Study material:
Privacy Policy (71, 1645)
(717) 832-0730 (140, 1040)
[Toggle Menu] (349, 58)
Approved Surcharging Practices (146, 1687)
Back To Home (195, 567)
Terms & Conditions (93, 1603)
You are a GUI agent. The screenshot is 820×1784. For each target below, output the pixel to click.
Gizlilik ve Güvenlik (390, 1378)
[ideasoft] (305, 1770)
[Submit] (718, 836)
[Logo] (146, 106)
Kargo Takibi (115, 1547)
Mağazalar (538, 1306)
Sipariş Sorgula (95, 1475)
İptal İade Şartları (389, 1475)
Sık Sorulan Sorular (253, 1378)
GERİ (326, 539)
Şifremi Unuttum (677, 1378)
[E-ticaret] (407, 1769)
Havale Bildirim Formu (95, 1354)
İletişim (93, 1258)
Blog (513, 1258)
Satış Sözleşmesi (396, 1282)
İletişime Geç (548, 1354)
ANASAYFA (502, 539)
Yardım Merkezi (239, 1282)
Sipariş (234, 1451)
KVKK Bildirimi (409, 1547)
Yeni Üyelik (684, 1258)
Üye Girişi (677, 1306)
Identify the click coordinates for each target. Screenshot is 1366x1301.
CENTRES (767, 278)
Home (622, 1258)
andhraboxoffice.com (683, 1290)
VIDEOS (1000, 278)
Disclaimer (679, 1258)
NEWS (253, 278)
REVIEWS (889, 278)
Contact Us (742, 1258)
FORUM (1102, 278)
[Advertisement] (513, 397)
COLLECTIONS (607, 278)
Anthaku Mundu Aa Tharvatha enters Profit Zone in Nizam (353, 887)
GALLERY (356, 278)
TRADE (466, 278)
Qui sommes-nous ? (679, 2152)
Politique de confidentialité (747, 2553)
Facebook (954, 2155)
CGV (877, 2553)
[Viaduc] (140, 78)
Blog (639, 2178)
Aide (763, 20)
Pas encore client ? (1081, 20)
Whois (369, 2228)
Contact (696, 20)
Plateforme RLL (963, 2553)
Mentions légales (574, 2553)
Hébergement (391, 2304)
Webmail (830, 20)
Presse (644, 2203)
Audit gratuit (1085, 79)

Task description:
Copy each record from above exactly, and include every line.

Answer space:
Privacy Policy (71, 1645)
(717) 832-0730 (140, 1040)
[Toggle Menu] (349, 58)
Approved Surcharging Practices (146, 1687)
Back To Home (195, 567)
Terms & Conditions (93, 1603)
You are a GUI agent. The screenshot is 820×1784. For each target below, output the pixel to click.
Gizlilik ve Güvenlik (390, 1378)
[ideasoft] (305, 1770)
[Submit] (718, 836)
[Logo] (146, 106)
Kargo Takibi (115, 1547)
Mağazalar (538, 1306)
Sipariş Sorgula (95, 1475)
İptal İade Şartları (389, 1475)
Sık Sorulan Sorular (253, 1378)
GERİ (326, 539)
Şifremi Unuttum (677, 1378)
[E-ticaret] (407, 1769)
Havale Bildirim Formu (95, 1354)
İletişim (93, 1258)
Blog (513, 1258)
Satış Sözleşmesi (396, 1282)
İletişime Geç (548, 1354)
ANASAYFA (502, 539)
Yardım Merkezi (239, 1282)
Sipariş (234, 1451)
KVKK Bildirimi (409, 1547)
Yeni Üyelik (684, 1258)
Üye Girişi (677, 1306)
Identify the click coordinates for each target. Screenshot is 1366x1301.
CENTRES (767, 278)
Home (622, 1258)
andhraboxoffice.com (683, 1290)
VIDEOS (1000, 278)
Disclaimer (679, 1258)
NEWS (253, 278)
REVIEWS (889, 278)
Contact Us (742, 1258)
FORUM (1102, 278)
[Advertisement] (513, 397)
COLLECTIONS (607, 278)
Anthaku Mundu Aa Tharvatha enters Profit Zone in Nizam (353, 887)
GALLERY (356, 278)
TRADE (466, 278)
Qui sommes-nous ? (679, 2152)
Politique de confidentialité (747, 2553)
Facebook (954, 2155)
CGV (877, 2553)
[Viaduc] (140, 78)
Blog (639, 2178)
Aide (763, 20)
Pas encore client ? (1081, 20)
Whois (369, 2228)
Contact (696, 20)
Plateforme RLL (963, 2553)
Mentions légales (574, 2553)
Hébergement (391, 2304)
Webmail (830, 20)
Presse (644, 2203)
Audit gratuit (1085, 79)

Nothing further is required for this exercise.